Controlling Molecules, Particles and Liquids with Thermofluidics and Reinforcement Learning

In recent years, novel techniques have emerged for manipulating molecules, particles and liquid flows within a fluidic environment through remote light control. These methods complement the force generation capabilities of optical tweezers and leverage plasmonic structures [1]. By creating dynamic temperature gradients at solid-liquid interfaces through plasmonic structures, localized stresses are generated, enabling the guidance and manipulation of suspended objects without the necessity of external forces [2]. This field of thermoplasmonics offers a range of non-invasive, highly precise tools for nanoscale feedback-controlled manipulations that can even serve as the foundation for constructing dynamical systems capable of performing reservoir computing [3].

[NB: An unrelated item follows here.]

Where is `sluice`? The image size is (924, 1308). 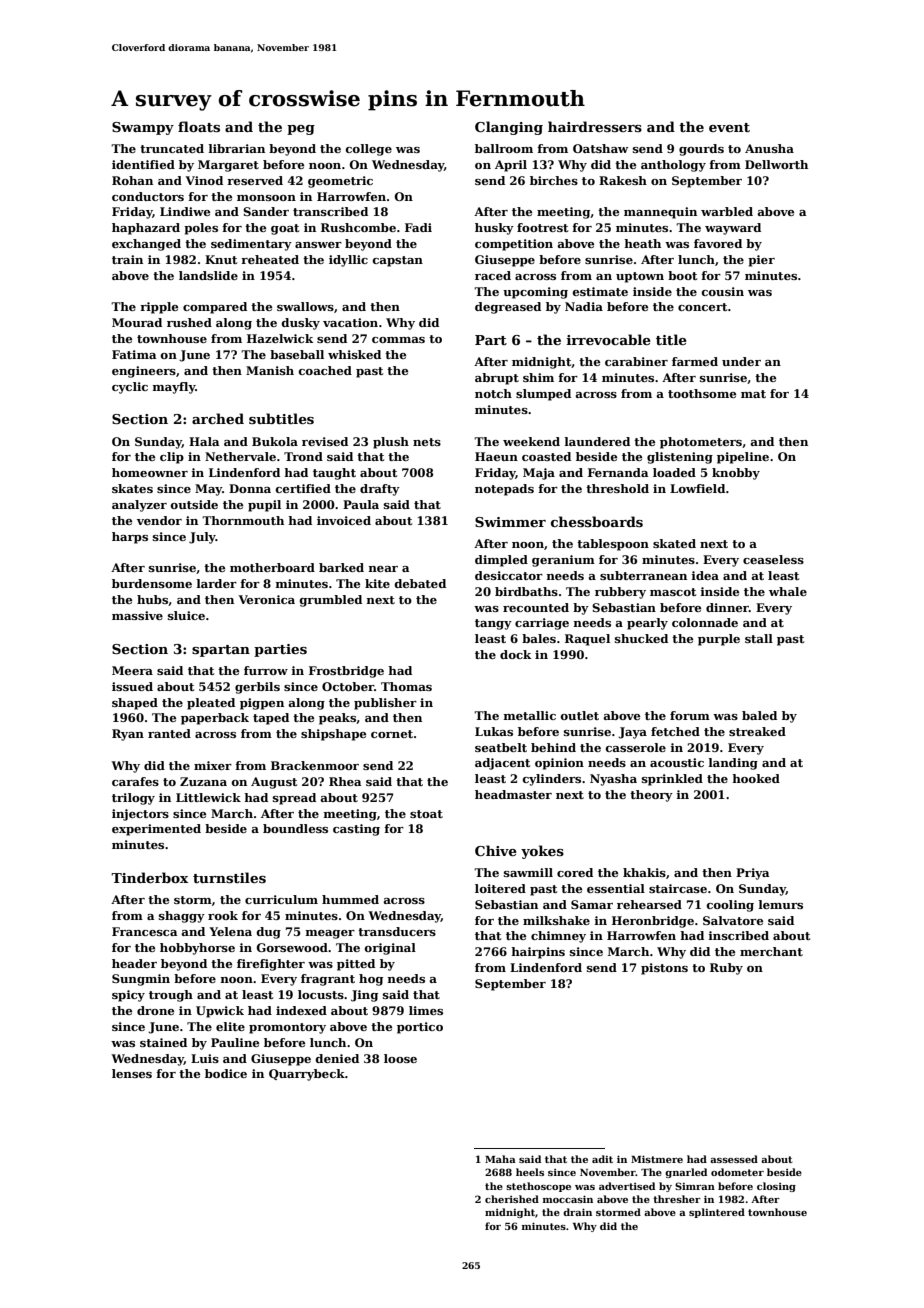 sluice is located at coordinates (186, 615).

In this contribution, we present experimental results on the integration of thermofluidic systems with reinforcement learning algorithms to enable online learning directly from experimental data. The dynamic optical control of temperature fields enables the generation of local thermo-phoretic, thermo-osmotic, or thermo-viscous actions that are adaptively correlated with the current state of the sample, such as the particle distribution. For this purpose, the sample state is analyzed at video rate and input to actor-critic reinforcement learning algorithms. These algorithms are demonstrated to enable the steering of particles toward predefined goals in the presence of additional fluid flows. This approach holds particular promise for more complex suspensions, offering the discovery and understanding of dynamic flow patterns for separating and manipulating species.